Over the weekend, the Bank of Japan (BoJ) Governor Kazuo Ueda announced that Japan could soon end its decades-long negative interest rate regime. The decision could be taken as soon as the beginning of the next year when the BoJ would have sufficient data to determine the sustainability of wage hike and inflation above its 2% target. 
The JPY has been under significant pressure due to contrasting monetary policy and rising interest rate differentials with the U.S. JPY/USD weakened past the key 145-mark last month, a level at which BoJ started buying the JPY last year for the first time since 1988. Ueda’s weekend comments seem to be aimed at halting the JPY’s decline against the USD. The JPY has been the weakest G10 currency since the beginning of the year, down almost 12% against the USD. 
The announcement comes hot on the heels of the yield curve control (YCC) relaxation step taken at the end of July 2023. The BoJ raised the target band at which it would buy 10-year Japanese government bonds (JGBs) to 1% from 0.5% earlier. The BoJ introduced YCC in September 2016 to maintain 10- year JGB yields at 0% and stimulate the economy that had been plagued by years of low growth and low inflation. The BoJ’s July move was a big surprise for the markets. 
Price pressures in Japan remained high in July. As expected, headline overall inflation remained at 3.3%, while the "new" core rate, which excludes fresh food and energy, rose from 4.2% to 4.3%. Within headline inflation, declining energy and goods prices had offset an acceleration in food inflation. Meanwhile, robust demand for services provided a boost to the core rate. Taking into account tax changes, services had increased in price by an average of 2.0% in July – the highest rate in 25 years. This was mainly due to hotel and mobile phone prices. Some local governments had reduced or ended discounts under the nationwide travel subsidy programme, while several telecommunications providers revised their rates. 

How did markets react?

Broad Japanese equities were largely flat today in response to Governor Ueda’s comments on ending negative interest rates. Benchmark Topix was up slightly by 0.06% today. However, the Topix Banks Index was up a significant 4.7% to its highest level since 2008. The JPY appreciated 0.9% against USD to 146.6, as of 7pm Tokyo Time today, compared to the high of close to 148 last week. The 10-year JGB yield rose to 0.706% today compared to 0.647% at last week’s close. 

What does it mean for investors?

BoJ Governor Ueda’s comments suggest that policymakers are discussing a pivot away from the monetary stimulus of the past decade, even as global concerns heighten about a slow economic recovery. The Japanese economy appears to be finally seeing Abenomics come to fruition some years after previous prime minister Shinzo Abe rolled out the policies in 2012.

While the BoJ is still largely data driven, we think ending negative interest rates could be under serious consideration given Ueda’s weekend comments.

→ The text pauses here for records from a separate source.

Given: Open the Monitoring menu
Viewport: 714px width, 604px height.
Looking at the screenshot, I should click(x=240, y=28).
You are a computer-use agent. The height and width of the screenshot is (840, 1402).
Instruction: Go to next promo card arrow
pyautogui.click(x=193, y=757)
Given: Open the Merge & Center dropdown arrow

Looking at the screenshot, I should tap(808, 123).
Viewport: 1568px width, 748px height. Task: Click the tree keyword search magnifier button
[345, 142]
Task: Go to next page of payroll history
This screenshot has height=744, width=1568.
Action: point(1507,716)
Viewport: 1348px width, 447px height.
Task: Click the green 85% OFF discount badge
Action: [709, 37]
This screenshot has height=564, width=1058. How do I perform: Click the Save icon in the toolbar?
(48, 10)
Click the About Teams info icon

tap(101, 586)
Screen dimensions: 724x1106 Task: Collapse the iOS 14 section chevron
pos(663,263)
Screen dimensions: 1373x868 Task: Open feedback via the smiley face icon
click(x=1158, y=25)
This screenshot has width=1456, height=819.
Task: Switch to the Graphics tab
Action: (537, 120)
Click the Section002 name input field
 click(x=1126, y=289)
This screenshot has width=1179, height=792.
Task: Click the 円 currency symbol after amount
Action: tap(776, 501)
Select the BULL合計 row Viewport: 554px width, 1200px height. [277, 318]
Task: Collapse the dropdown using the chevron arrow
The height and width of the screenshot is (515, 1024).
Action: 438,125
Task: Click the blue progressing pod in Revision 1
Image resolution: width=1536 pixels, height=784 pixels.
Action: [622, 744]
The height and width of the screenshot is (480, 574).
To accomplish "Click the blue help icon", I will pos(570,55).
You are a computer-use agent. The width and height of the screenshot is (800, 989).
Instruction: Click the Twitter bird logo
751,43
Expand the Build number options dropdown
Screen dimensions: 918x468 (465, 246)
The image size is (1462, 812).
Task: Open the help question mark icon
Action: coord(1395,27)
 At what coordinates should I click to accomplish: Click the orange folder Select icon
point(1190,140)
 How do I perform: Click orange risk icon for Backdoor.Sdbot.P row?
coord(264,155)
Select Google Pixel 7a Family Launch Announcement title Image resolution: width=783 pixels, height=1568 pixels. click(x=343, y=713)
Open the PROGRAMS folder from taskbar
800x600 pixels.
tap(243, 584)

In the next few months we think the BoJ is likely to take a first step of shifting from negative to zero interest rate policy and then another step of lifting the policy rate to a slightly positive rate towards the middle of 2024. 
The Japanese banking sector is likely to benefit the most from the rising rate environment. The sector has been suffering for years from near-zero interest rates. A gradual normalisation of monetary policy would boost the net interest margin of Japanese banks which has lagged that of global peers for years. 
Meanwhile, the key risks to the rate hike forecasts could be the fact that inflation may not overshoot the 2% inflation target permanently combined with a slowing global economy. 
The end of super easy policy could cause ripples in the financial market, leading to the JPY strengthening and JGB yields rising. In our view, if the BoJ chooses to pivot away from easy monetary policy, there may be short-term headwinds for the equities market as there has been an inverse relationship between the JPY and the Nikkei stock index. However, we have overall relatively constructive views on Japanese equities for the long run as the fundamentals of Japanese corporates remain strong while valuations are attractive.